Taking a Hard Look at the Hardbodies
WASHINGTON — Who says the hardbody look is worth it?
The current female ideal of steel buns and washboard bellies is just another fashion statement--an attempt by society to cram the widely varying forms of women’s bodies into one mold. And they won’t fit, says Joan Jacobs Brumberg of Cornell University.
“The hardbody ideal is very difficult for a lot of women,” Brumberg said. Many of us will never have certain kinds of physiques, no matter how hard we work at it.”
Although Brumberg applauds sports and exercise, she sees the hardbody physique as the latest outgrowth of a culture that puts looks ahead of character and morals.
It wasn’t always like this, said Brumberg, who traces changes in body fashions in her book, “The Body Project.” The early Victorians highlighted moral worth over appearance and considered it a sign of poor social background to have a body that appeared accustomed to hard physical activity, she said. But as women’s bodies began to appear more in advertising, and as bathrooms and mirrors appeared in more households, things changed, Brumberg said. Especially in the adventurous 1920s, a thin, girlish body became more fashionable as a type of self-expression, rebelling against Victorian strictures, she said.

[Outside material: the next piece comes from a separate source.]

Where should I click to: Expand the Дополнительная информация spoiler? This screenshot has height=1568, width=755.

And clothes exposed more. The trend continues even now, Brumberg said. “The body is requiring more upkeep than ever before. It’s costly, it’s time-consuming.” But today’s fashions require it, she said.
So, while diaries from the Victorian era show girls concerned about good works and good character, today’s diaries show girls are caught up in good looks, shesaid.

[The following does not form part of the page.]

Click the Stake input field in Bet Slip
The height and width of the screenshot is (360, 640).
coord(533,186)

The result stands the athletic ideal on its head. A healthy athleticism gets a girl involved in the pleasure of sports, not on sports solely as a way to shape her body, the researcher said.
But an expert on women in sports thinks women will stick with sports for reasons other than body image. A surge of girls and women into scholastic athletics since the 1970s, under the federal Title IX equal-access requirements, is unlikely to abate, said Donna Lopiano, executive director of the Women’s Sports Foundation in East Meadow, N.Y.
“What people seem to be missing about active women is that it is not a fitness-buff movement,” Lopiano said. “They are not doing it for a spouse or a boyfriend or for fashion’s sake. They are doing it for their own sake.”
In any case, the hardbody ideal seems to be changing as the media hold up more varied types of women’s bodies as admirable, Lopiano said. For instance, in the 1996 Atlanta Olympics, it wasn’t just the thin, hardbody gymnasts who got attention, she said--softball and soccer players with differing bodies also were stars.
And Barbara S. Harris, editor in chief of Shape magazine, does not accept the idea that the media dictate to women to exercise solely so they will look attractive. Women also are paying attention to research that shows the health benefits of exercise, she said.